マスコミが騒いだ「安倍おろし」の動きは、「森友学園問題」だけでなく、「加計学園問題」「桜見の会問題」と沢山ありましたが、財務省が全てに関わっていたのでしょうか。
こうした対立関係の中に、平成25年7月の安倍首相の決断 ( 日本政策投資銀行幹部への指示 ) を置いて見ますと、今まで見えなかった景色がもう一つ見える気がします。
・財務省は、「PBバランス教」を信じるカルト集団だ
長い間国民の目に見えなかっただけに、財務省の隠れた力の大きさを驚く方に忙しい「ねこ庭」です。森永氏は断定しますが、日本最強の省庁をそこまで言い切る勇気はありません。

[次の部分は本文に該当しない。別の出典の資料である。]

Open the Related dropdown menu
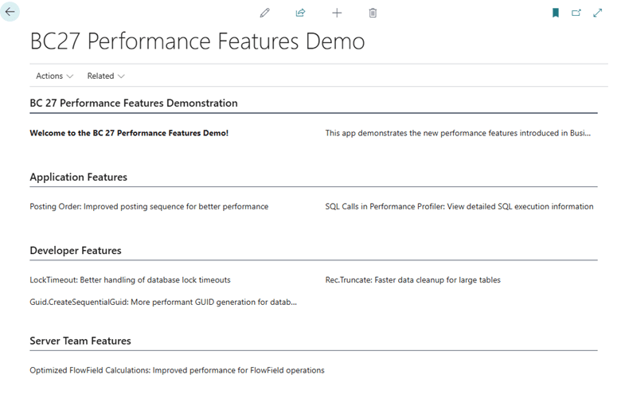Viewport: 621px width, 398px height. click(106, 76)
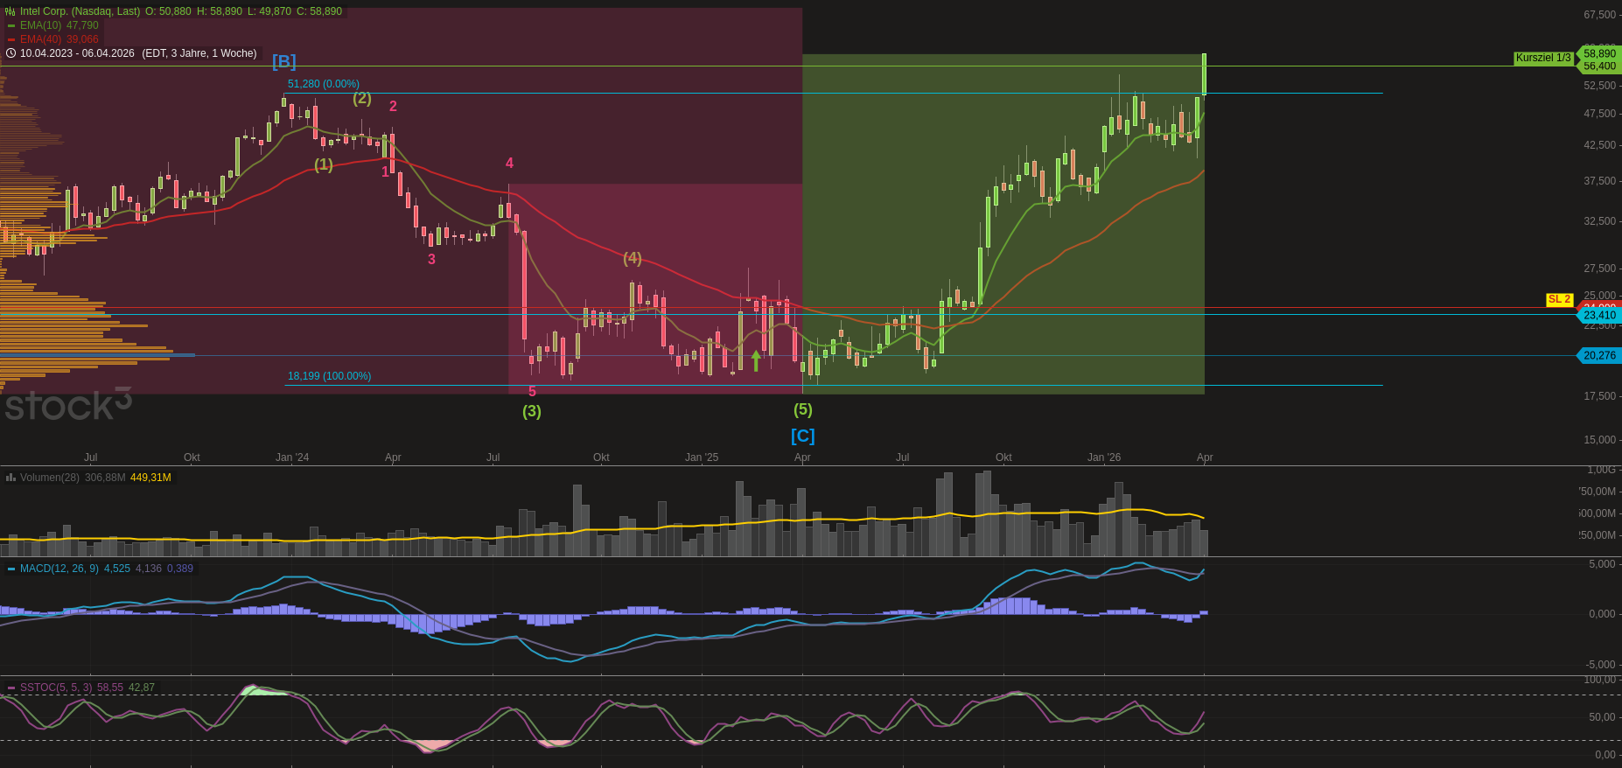Select the blue [B] wave label
1622x768 pixels.
[x=283, y=61]
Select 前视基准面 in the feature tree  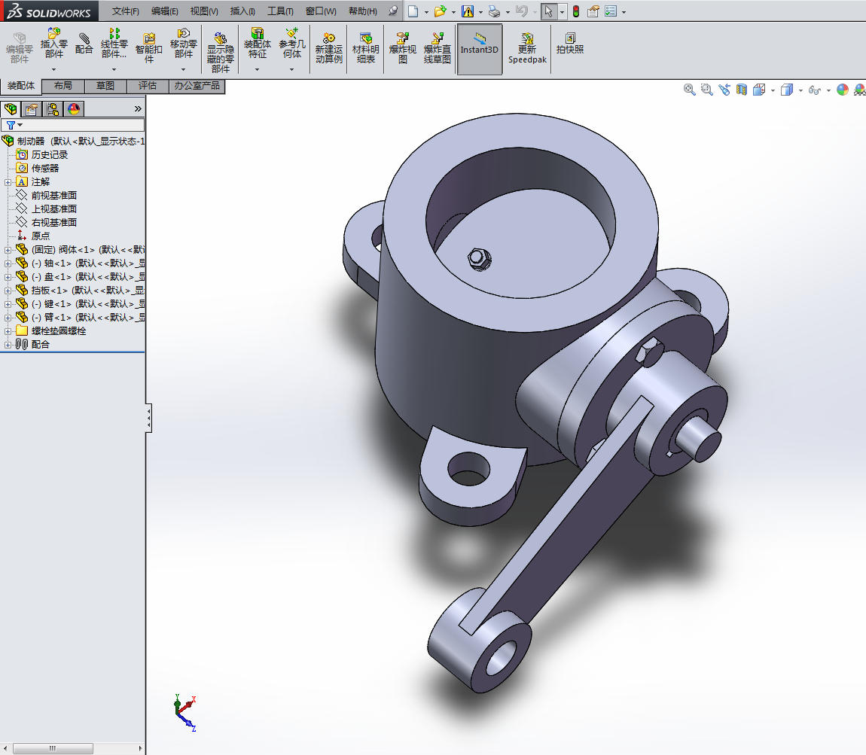53,196
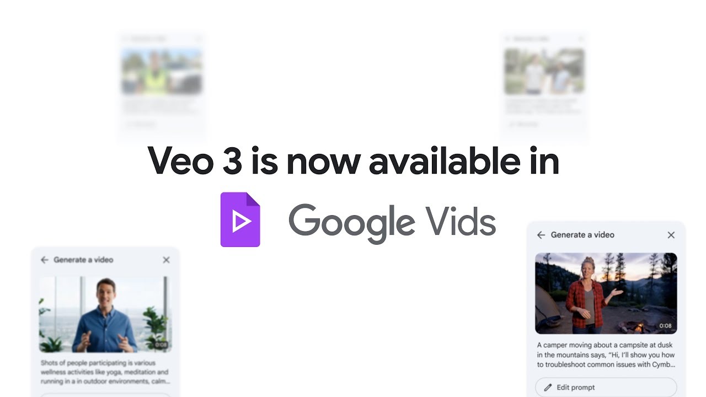Viewport: 706px width, 397px height.
Task: Open the man in blue shirt video preview
Action: tap(105, 314)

「財務省解体論」を主張する過激な人もいますが、そういう荒療治をする必要はないのです。東大法学部を優秀な成績で卒業した、日本で最も頭脳明晰な官僚組織と自負し、他の人々からも言われている財務省です。悪人の集団であるはずがなく、日本のために「法律」を遵守し、政治家を指導していると信じる官僚諸氏の集まりです。
優秀な彼らが遵守している「法律」を、政治家が改正すれば力の源泉が消滅します。
精読に至っていませんので 余りの言及は控えますが、
或る意味「命懸け」の追及や批判だったと心得ます。
森永元教授の全部を支持する訳ではありませんが、
故・安倍元総理の経済政策アベノミクスが有効に機能
したとは言えない背景が、一定は理解できた気もする所です。
森永元教授の関与の範囲ではないかもですが、
メタンハイドレートなど 我国独自資源開発調査などが
進まなかった背景も、一つは財務省絡みかとも思わされる
所です。勿論、欧米のエネルギーメジャー勢力の意向も
あったのでしょうが。
終戦直後からも直されない財政法のあり方も、大きな
問題と心得ます。これは健全な政治力を以て見直され
ないとという所ですね。全部を語ったかどうかという所
ですが、改めて安倍元総理と森永元教授への弔意と共に、
青山、西田両参議のつつがないご活動を拙者も祈念致します。
今回連載も、お疲れ様でした。
森永氏は憲法改正反対論者です。平和憲法を守るべしと言い、もし外国が攻めてきたら、自分だけ一人で逃げると言った人物です。
だから私もしの意見を、財務省告発に限って支持しています。
首相暗殺の推測も、「ねこ庭」の推測ですから、森永氏のことをあまり偉そうに批判できません。
自分だけが納得している推測を、真剣に読んでいただき感謝しております。
今後ともよろしくお願いいたします。